_Study questions_.
A - Answer these questions about the code-quality report, answering each on its own line with the same marker:
(i) Which method has a cognitive complexity of 65?
(ii) How many lines of code does ContextManager span?
(iii) How many tool calls were in the budget that limited the Cognitive Complexity Specialist's scanning?
B - Summarize the code-quality report in two sentences.
C - In the code-quality report, write out the passage from "Cognitive Complexity Specialist" up to and including "cyclomatic complexity (47).".

_Source text_.
+ + +

Simplify Analyzer Recovery Chains: Refactor app/src/main/java/ai/brokk/AnalyzerWrapper.java to separate language delegate loading from targeted state repair, eliminating deep exception-handling loops.
Consolidate Search Tools: Migrate the identically duplicated SearchTools.java implementations from the app and brokk-core modules into a unified shared module library.
Promote AST Boilerplate: Extract the copied findExceptionHandlingSmells and findTestAssertionSmells methods from individual language analyzers up into the TreeSitterAnalyzer base class.
Refactor Throwable Catches: Replace instances of catching Throwable in app/src/main/java/ai/brokk/AnalyzerWrapper.java and app/src/main/java/ai/brokk/Llm.java with explicit catches for Exception to avoid masking JVM-level Error states.
Eliminate Control-Flow Exceptions: Refactor app/src/main/java/ai/brokk/EditBlock.java to use boolean return states for text presence verification rather than throwing and swallowing exceptions in empty catch blocks.
Fix Tautological Tests: Correct app/src/test/java/ai/brokk/ContextCompressionTest.java to assert the output of the compression invocation against an expected value, rather than comparing the object to itself.

Specialist Evidence Synthesis

The complete collection of parsed outputs and verified findings from the specialist agent lanes is detailed below.

Specialist lane summary

Cognitive Complexity Specialist

code-quality-cognitive-complexity

clean

EditBlock.apply (cognitive complexity 65, cyclomatic complexity 35), AnalyzerWrapper.loadOrCreateAnalyzer (cognitive complexity 62, cyclomatic complexity 47), and Llm.doSingleStreamingCallInternal (cognitive complexity 47, cyclomatic complexity 33) form the core high-density execution centers. No low-judgment AI-generated slop was detected; findings are high-cohesion, organic human technical debt stemming from system coordination, multi-threaded callbacks, and AST mismatch repair logic.

Deeply nested search/replace block resolution and application with high cognitive complexity (65) and cyclomatic complexity (35).
Highly nested multi-language analyzer coordination and state recovery with high cognitive complexity (62) and cyclomatic complexity (47).
Highly branched streaming state machine and concurrency synchronizer with high cognitive complexity (47) and cyclomatic complexity (33).

Limits: The budget of 5 tool calls restricted further scanning of other files, but was highly sufficient to fully profile the core architectural hotspots.

Size & Sprawl Specialist

code-quality-size-sprawl

clean

Five central structural god objects have been identified and measured: TreeSitterAnalyzer (5,519 LOC, 371 functions, 302 members), ContextManager (2,983 LOC, 289 functions), BrokkAcpAgent (2,962 LOC, 183 functions), BprCli.call() (712 LOC, CC 178), and BrokkCoreMcpServer.toolSpecifications (665 LOC, CC 62). All files display significant size overgrowth, but their shapes represent dense domain integration and organic feature accumulation (e.g. AST parsing, multi-pass editing, complex CLI routing, websocket-auth flows) rather than low-judgment AI generation.

The TreeSitterAnalyzer class spans 5,519 lines of code, holding 371 functions and 302 direct members, acting as a massive plumbing and representation god object for code analysis.
ContextManager is an oversized god class with 2,983 lines, 289 functions, and 205 direct members, consolidating state, LLM parameters, prompt crafting, and listener setups.

+ + +

_Entries shown_.
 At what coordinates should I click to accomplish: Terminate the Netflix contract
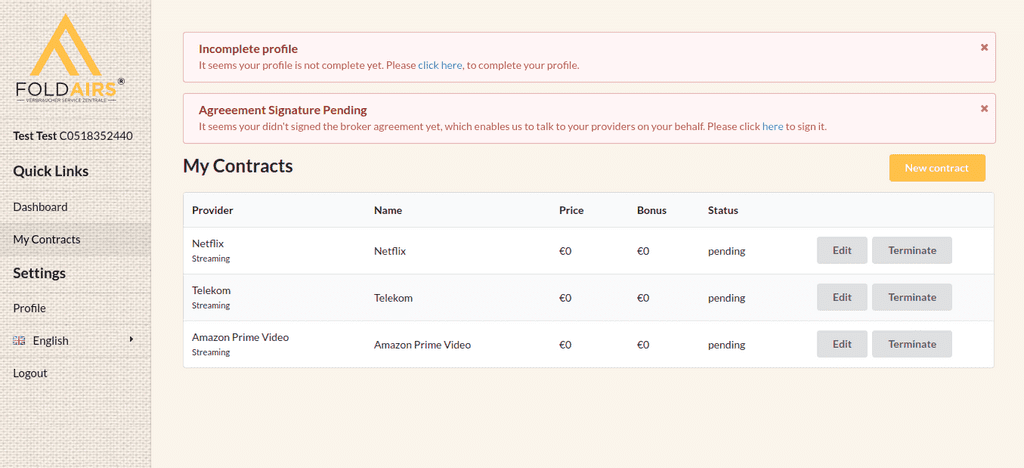coord(911,251)
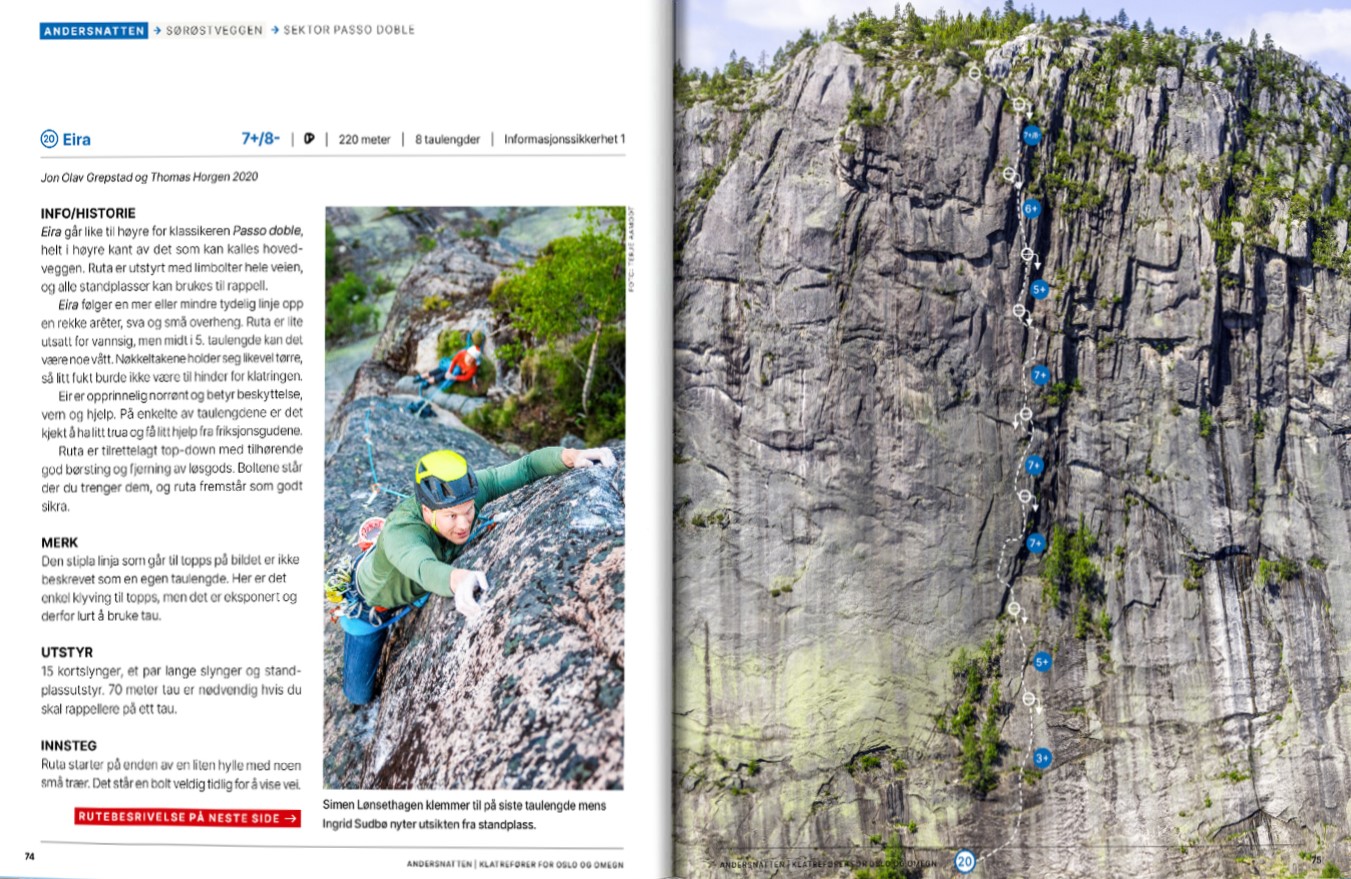Click the INNSTEG section heading
The height and width of the screenshot is (879, 1351).
pos(69,745)
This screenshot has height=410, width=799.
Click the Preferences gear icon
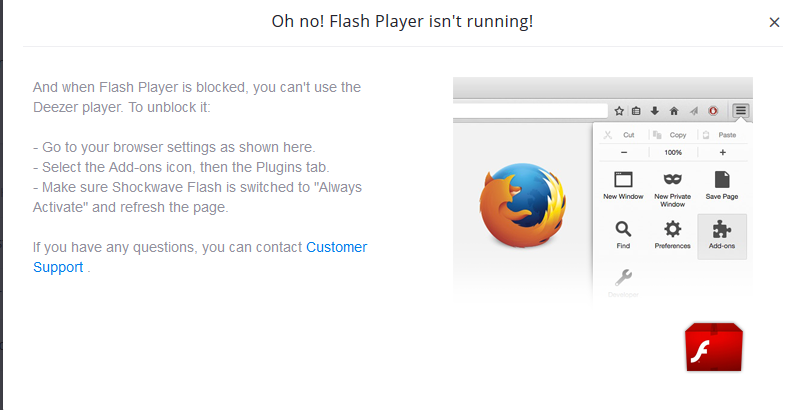click(673, 229)
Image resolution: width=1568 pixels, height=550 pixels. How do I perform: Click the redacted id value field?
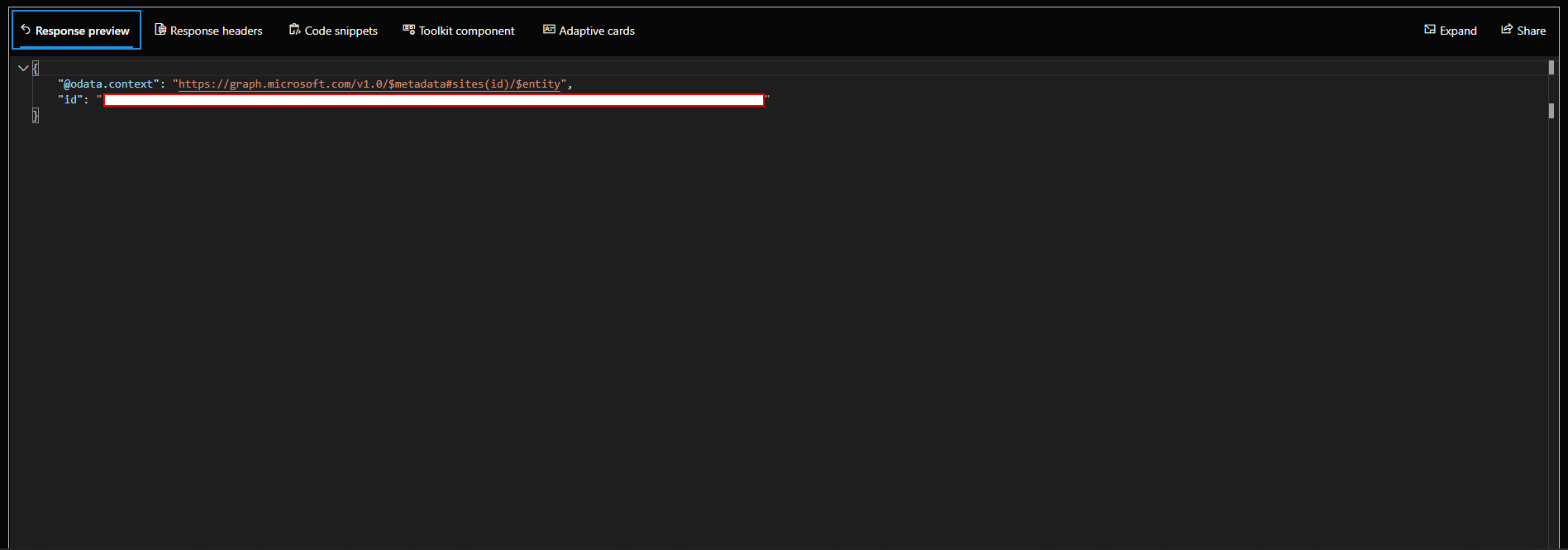(x=434, y=100)
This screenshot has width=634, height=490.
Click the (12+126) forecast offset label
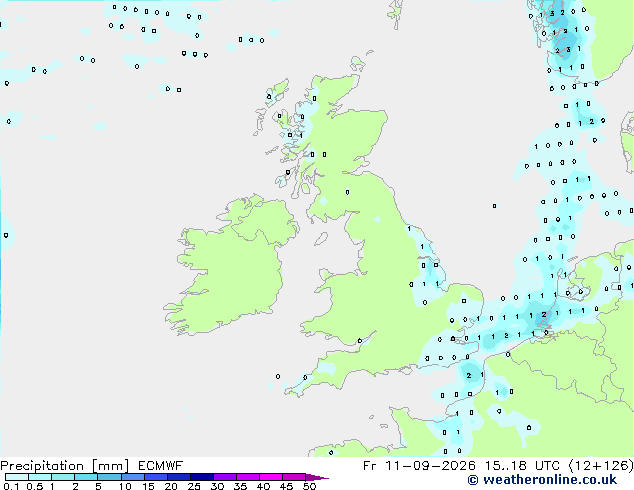pos(601,466)
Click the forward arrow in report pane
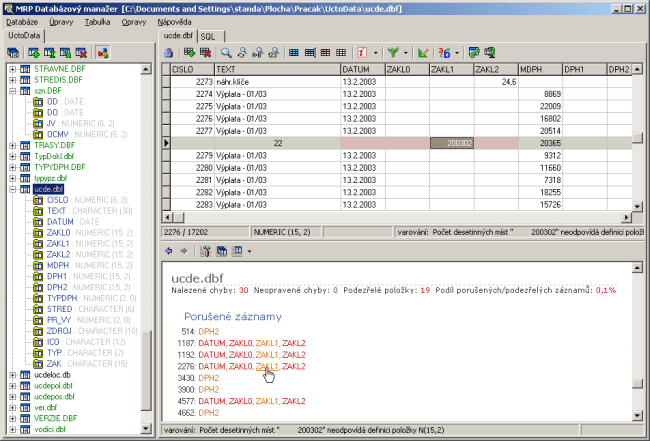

+ + +

_Response list_.
A -
(i) EditBlock.apply
(ii) 2,983
(iii) 5

B - The report lists refactoring tasks, including simplifying analyzer recovery chains, consolidating duplicated search tools, replacing Throwable catches with Exception catches, and fixing tautological tests. Its specialist lanes identify high-complexity methods such as EditBlock.apply and large god objects such as TreeSitterAnalyzer, and they attribute both to organic human technical debt and feature accumulation rather than low-judgment AI generation.

C -
Cognitive Complexity Specialist

code-quality-cognitive-complexity

clean

EditBlock.apply (cognitive complexity 65, cyclomatic complexity 35), AnalyzerWrapper.loadOrCreateAnalyzer (cognitive complexity 62, cyclomatic complexity 47), and Llm.doSingleStreamingCallInternal (cognitive complexity 47, cyclomatic complexity 33) form the core high-density execution centers. No low-judgment AI-generated slop was detected; findings are high-cohesion, organic human technical debt stemming from system coordination, multi-threaded callbacks, and AST mismatch repair logic.

Deeply nested search/replace block resolution and application with high cognitive complexity (65) and cyclomatic complexity (35).
Highly nested multi-language analyzer coordination and state recovery with high cognitive complexity (62) and cyclomatic complexity (47).